Computational Irreducibility

Some systems you just have to run — there's no shortcut to the answer.

Difficulty
Advanced
Time to result
~ongoing to results
Steps
4
Confidence
85%

Computational irreducibility, a consequence of the Principle of Computational Equivalence, is the realization that for many systems there is no shortcut: to find out what happens you must do the full, irreducible amount of computational work, effectively running the system step by step. Predicting such a system would require being smarter than it, which you generally can't be. This contradicts the scientific habit of expecting to 'jump ahead' to the answer, and it reveals a fundamental limit from within science. Wolfram applies it directly to AI: you can't guarantee in advance an AI never does the wrong thing, and any AI constrained enough to be fully predictable will be too dumb to be a serious AI.

Origin

Wolfram derived computational irreducibility as a direct implication of his Principle of Computational Equivalence, developed through his study of simple programs and the limits of prediction.

Core principles

  • 01To know what some systems will do, you must do an irreducible amount of computational work — no jumping ahead.
  • 02Predicting a system means setting yourself up as smarter than it, which is often impossible.
  • 03Science conditioned us to expect shortcuts, but irreducibility shows a fundamental limit.
  • 04A fully predictable, always-safe AI would be too dumb to be a serious AI.

How to run it

  1. 1

    Ask if the outcome is shortcuttable

    For a given system, ask whether you can compute the endpoint faster than the system reaches it, or whether you must trace every step.

  2. 2

    Recognize irreducibility

    If no shortcut exists, accept that predicting the outcome would require being smarter than the system — an irreducible amount of work.
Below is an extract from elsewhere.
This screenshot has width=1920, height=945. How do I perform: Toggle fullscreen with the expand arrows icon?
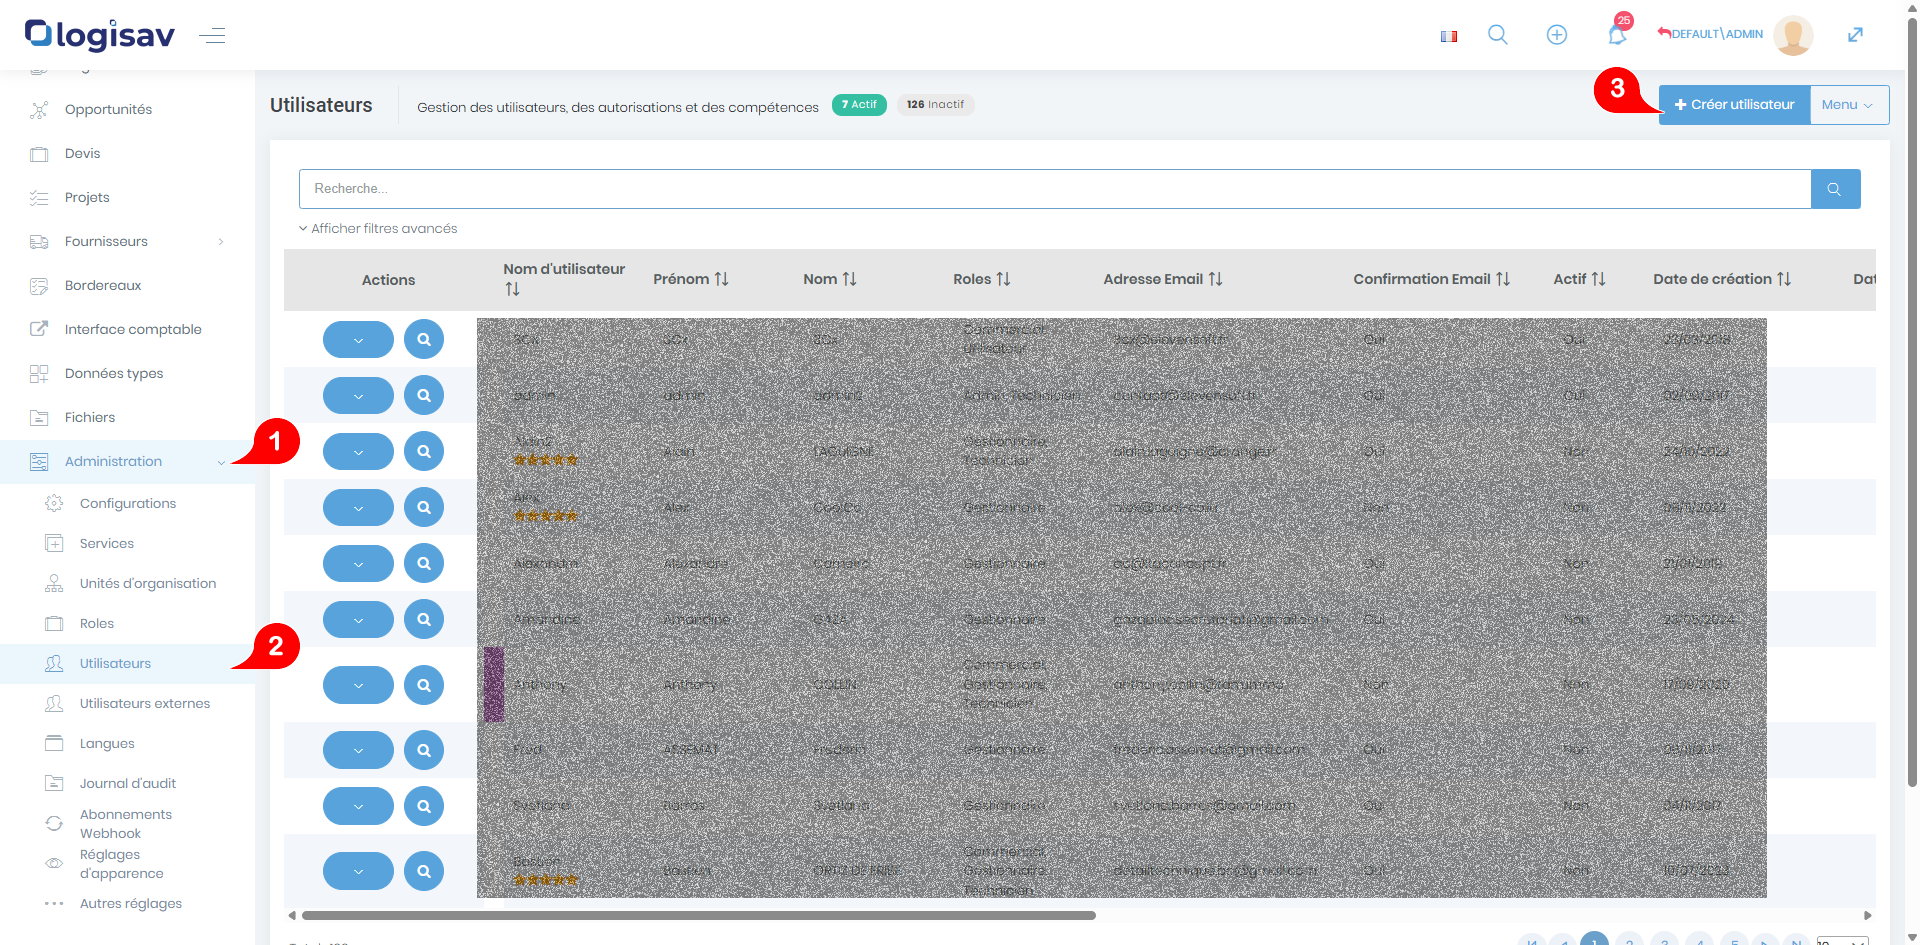click(1855, 35)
    Watch out The scientific reflex to expect a predictive formula will mislead you here.

  3. 3

    Follow the steps through

    Do the actual computation rather than trying to leap to the conclusion, because leaping is impossible for irreducible systems.

  4. 4

    Reset expectations about control

    Apply the limit to AI and forecasting: don't demand guaranteed-safe-in-advance behavior from a system whose actions are computationally irreducible.

    Pro tip Over-constraining an AI to make it predictable makes it too dumb to be useful.

In the wild

Why you can't pre-guarantee a safe AI

Wolfram explains that demanding an AI never do the wrong thing runs into computational irreducibility — the AI is doing all these computations and we can't jump ahead to know what it will do; constraining it enough to always know makes it too dumb to be a serious AI.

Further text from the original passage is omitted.